Allergies to egusi are rare but have been reported in the medical literature.

== Nutritional information ==
The kernel of the egusi-itoo seed is 44% oil, 30% protein, 10% carbohydrate, 4% ash and 3% fiber. The oil of this seed is 64.9% linoleic acid, 12.4% oleic acid, 11.8% stearic acid and 10.9% palmitic acid. Vitamins Thiamin, Niacin, B1 and B2 are also prevalent in the seed, as well as many micronutrients. Notable minerals include phosphorus, as the largest mineral component, with potassium, magnesium, manganese, sulfur, calcium, iron and zinc to follow. The bulk of carbohydrates are starch and soluble sugars. Egusi-itoo is the perfect complement to the largely starch-rich grain diet of Africa, providing a high-protein and high-energy concentrate. The seed contains every important macro and micro-nutrient in quantities ideal for nutrition.
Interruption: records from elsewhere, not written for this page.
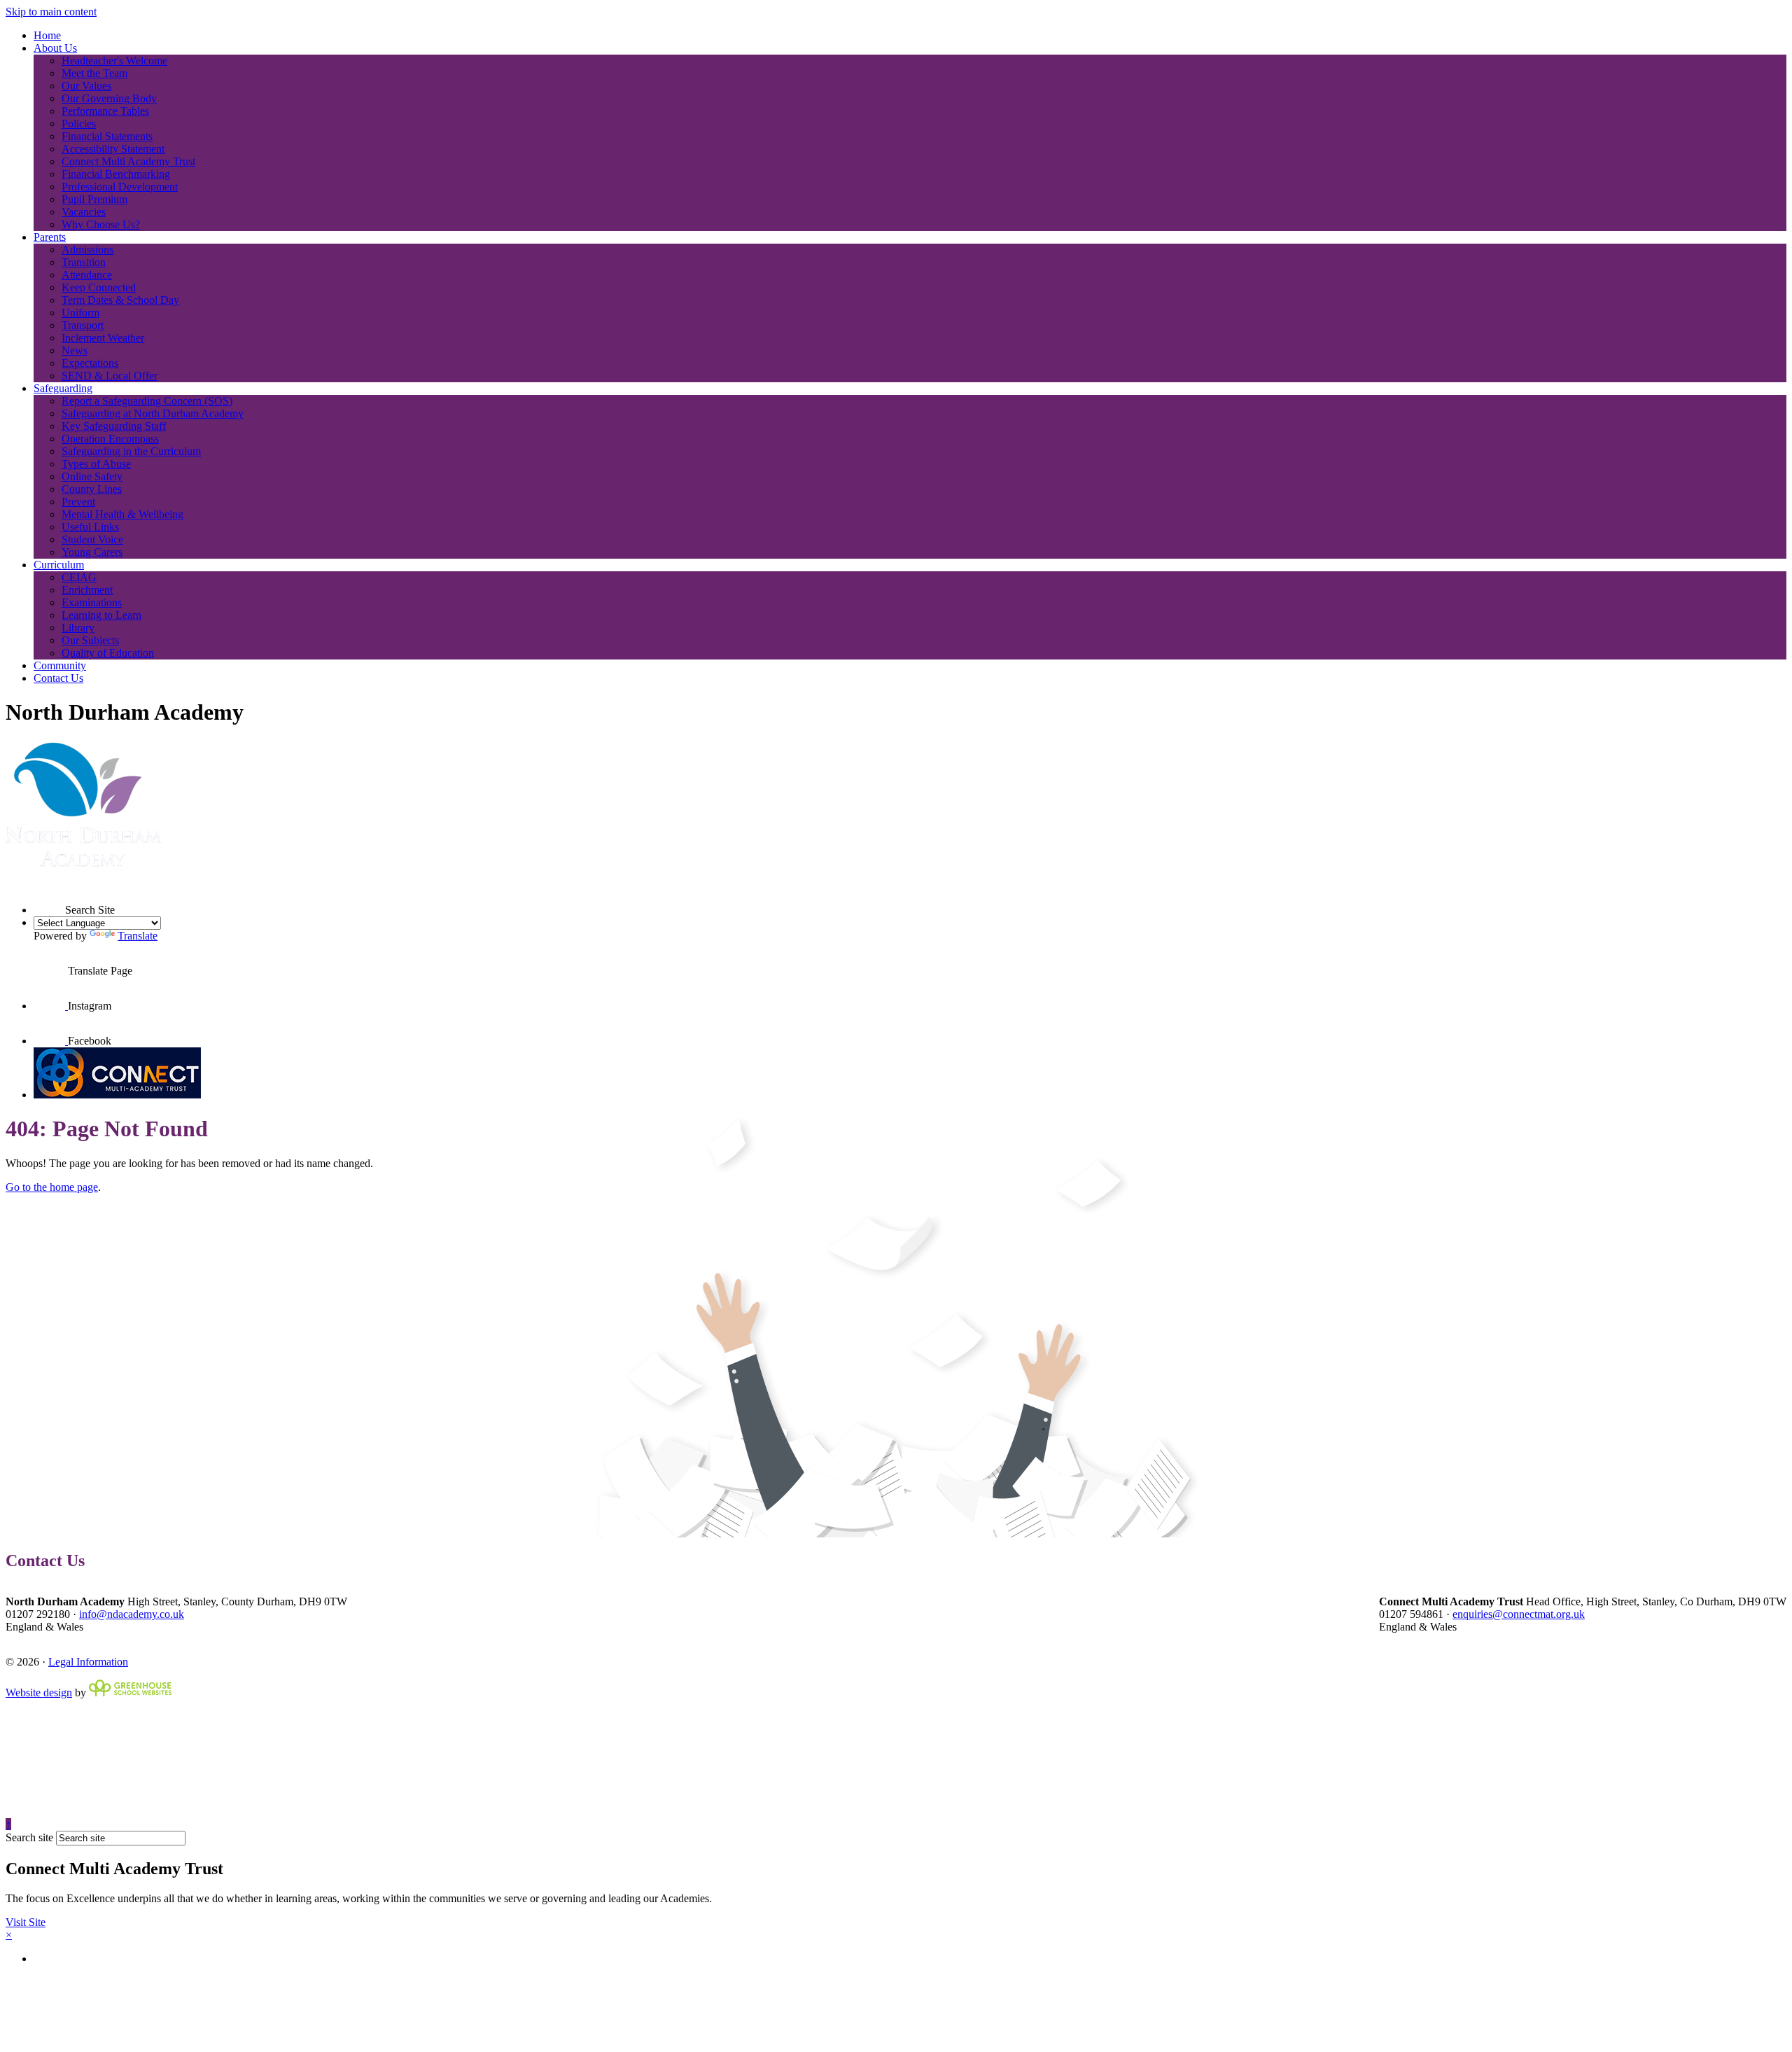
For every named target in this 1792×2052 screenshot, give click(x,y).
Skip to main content (51, 12)
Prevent (78, 502)
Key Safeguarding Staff (114, 426)
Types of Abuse (96, 464)
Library (78, 628)
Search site (29, 1837)
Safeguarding (63, 388)
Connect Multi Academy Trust (128, 161)
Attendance (87, 275)
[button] (49, 897)
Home (47, 35)
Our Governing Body (109, 98)
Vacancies (84, 212)
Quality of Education (108, 653)
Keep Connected (99, 287)
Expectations (90, 363)
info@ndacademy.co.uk (131, 1614)
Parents (50, 237)
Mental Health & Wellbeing (122, 514)
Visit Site (26, 1922)
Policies (79, 124)
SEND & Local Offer (110, 376)
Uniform (80, 313)
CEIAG (79, 577)
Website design (39, 1692)
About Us (55, 48)
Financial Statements (107, 136)
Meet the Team (94, 73)
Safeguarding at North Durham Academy (153, 413)
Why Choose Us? (101, 224)
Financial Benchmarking (116, 174)
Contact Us (58, 678)
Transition (84, 262)
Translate (138, 936)
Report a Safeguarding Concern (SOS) (147, 401)
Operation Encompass (110, 439)
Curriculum (59, 565)
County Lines (92, 489)
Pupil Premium (94, 199)
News (75, 350)
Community (60, 665)
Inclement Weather (103, 338)
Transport (83, 325)
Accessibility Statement (113, 149)
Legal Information (88, 1662)
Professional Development (120, 187)
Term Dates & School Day (120, 300)
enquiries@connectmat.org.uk (1518, 1614)
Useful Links (90, 527)
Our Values (86, 86)
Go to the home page (52, 1187)
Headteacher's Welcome (114, 61)
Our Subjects (90, 640)
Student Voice (92, 539)
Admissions (87, 250)
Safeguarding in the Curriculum (131, 451)
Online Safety (92, 476)
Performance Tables (105, 111)
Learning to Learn (101, 615)
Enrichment (87, 590)
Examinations (92, 602)
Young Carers (92, 552)
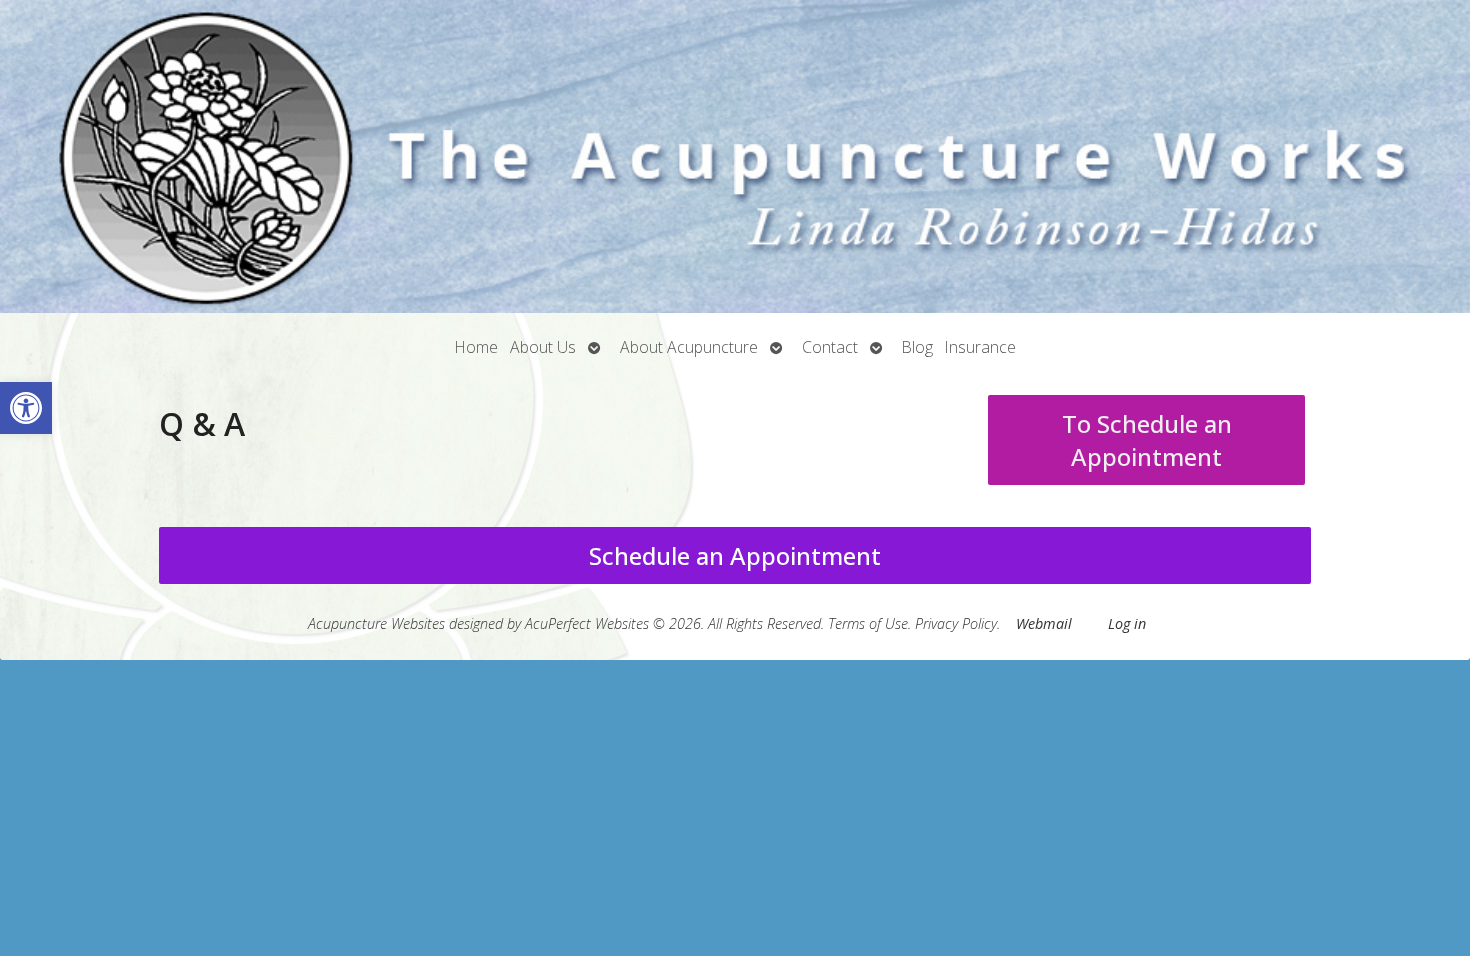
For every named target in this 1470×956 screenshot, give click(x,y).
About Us (543, 347)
The amino acid content of egusi-itoo proteins makes it a sufficient vegetable protein. This composition is ideal for sick and growing bodies, providing essential amino acids and calories. Just 100 g of seed daily provides essential fatty acid, amino acid and Vitamin E requirements. There is potential for these seeds as a critical tool for interventions in diseases such as marasmus and kwashiorkor.